Saved entries

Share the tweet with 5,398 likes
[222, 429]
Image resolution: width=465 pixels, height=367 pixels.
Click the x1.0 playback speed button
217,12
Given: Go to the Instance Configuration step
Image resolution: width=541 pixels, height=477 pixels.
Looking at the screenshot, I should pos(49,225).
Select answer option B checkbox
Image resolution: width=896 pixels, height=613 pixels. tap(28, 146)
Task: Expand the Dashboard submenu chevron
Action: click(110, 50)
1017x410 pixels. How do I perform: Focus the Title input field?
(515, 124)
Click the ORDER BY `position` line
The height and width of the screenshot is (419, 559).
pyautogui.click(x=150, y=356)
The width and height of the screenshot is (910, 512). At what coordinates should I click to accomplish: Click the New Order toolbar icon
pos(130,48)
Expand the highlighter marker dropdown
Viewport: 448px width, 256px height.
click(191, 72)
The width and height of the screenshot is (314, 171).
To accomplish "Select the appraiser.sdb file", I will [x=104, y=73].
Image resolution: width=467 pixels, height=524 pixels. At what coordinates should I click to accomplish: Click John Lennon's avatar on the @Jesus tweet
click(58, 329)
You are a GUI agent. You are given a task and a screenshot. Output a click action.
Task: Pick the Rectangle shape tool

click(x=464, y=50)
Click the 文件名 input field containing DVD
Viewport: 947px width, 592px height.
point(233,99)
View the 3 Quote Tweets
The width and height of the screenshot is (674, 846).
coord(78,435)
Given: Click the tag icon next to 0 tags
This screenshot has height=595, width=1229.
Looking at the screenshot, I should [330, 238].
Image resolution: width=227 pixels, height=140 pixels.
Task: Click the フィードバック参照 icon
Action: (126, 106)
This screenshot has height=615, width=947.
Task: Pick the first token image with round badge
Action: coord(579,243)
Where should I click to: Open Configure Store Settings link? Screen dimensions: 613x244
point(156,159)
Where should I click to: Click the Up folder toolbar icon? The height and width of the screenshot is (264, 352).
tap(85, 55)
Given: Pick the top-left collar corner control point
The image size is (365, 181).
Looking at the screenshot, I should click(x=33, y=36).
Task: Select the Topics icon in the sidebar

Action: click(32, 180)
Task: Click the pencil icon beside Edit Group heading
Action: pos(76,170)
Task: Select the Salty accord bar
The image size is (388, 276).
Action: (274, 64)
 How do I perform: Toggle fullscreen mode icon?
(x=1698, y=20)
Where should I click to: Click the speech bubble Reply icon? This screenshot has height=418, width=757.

Work to be completed :: From start to finish, retype the records above with complete accuracy.

Response ::
Share the tweet with 5,398 likes
[222, 429]
Image resolution: width=465 pixels, height=367 pixels.
Click the x1.0 playback speed button
217,12
Given: Go to the Instance Configuration step
Image resolution: width=541 pixels, height=477 pixels.
Looking at the screenshot, I should pos(49,225).
Select answer option B checkbox
Image resolution: width=896 pixels, height=613 pixels. tap(28, 146)
Task: Expand the Dashboard submenu chevron
Action: click(110, 50)
1017x410 pixels. How do I perform: Focus the Title input field?
(515, 124)
Click the ORDER BY `position` line
The height and width of the screenshot is (419, 559).
pyautogui.click(x=150, y=356)
The width and height of the screenshot is (910, 512). At what coordinates should I click to accomplish: Click the New Order toolbar icon
pos(130,48)
Expand the highlighter marker dropdown
Viewport: 448px width, 256px height.
click(191, 72)
The width and height of the screenshot is (314, 171).
To accomplish "Select the appraiser.sdb file", I will [x=104, y=73].
Image resolution: width=467 pixels, height=524 pixels. At what coordinates should I click to accomplish: Click John Lennon's avatar on the @Jesus tweet
click(58, 329)
You are a GUI agent. You are given a task and a screenshot. Output a click action.
Task: Pick the Rectangle shape tool

click(x=464, y=50)
Click the 文件名 input field containing DVD
Viewport: 947px width, 592px height.
point(233,99)
View the 3 Quote Tweets
The width and height of the screenshot is (674, 846).
coord(78,435)
Given: Click the tag icon next to 0 tags
This screenshot has height=595, width=1229.
Looking at the screenshot, I should [330, 238].
Image resolution: width=227 pixels, height=140 pixels.
Task: Click the フィードバック参照 icon
Action: (126, 106)
This screenshot has height=615, width=947.
Task: Pick the first token image with round badge
Action: coord(579,243)
Where should I click to: Open Configure Store Settings link? Screen dimensions: 613x244
point(156,159)
Where should I click to: Click the Up folder toolbar icon? The height and width of the screenshot is (264, 352).
tap(85, 55)
Given: Pick the top-left collar corner control point
The image size is (365, 181).
Looking at the screenshot, I should click(x=33, y=36).
Task: Select the Topics icon in the sidebar

Action: click(32, 180)
Task: Click the pencil icon beside Edit Group heading
Action: pos(76,170)
Task: Select the Salty accord bar
The image size is (388, 276).
Action: (274, 64)
 How do I perform: Toggle fullscreen mode icon?
(x=1698, y=20)
Where should I click to: Click the speech bubble Reply icon? This screenshot has height=418, width=757.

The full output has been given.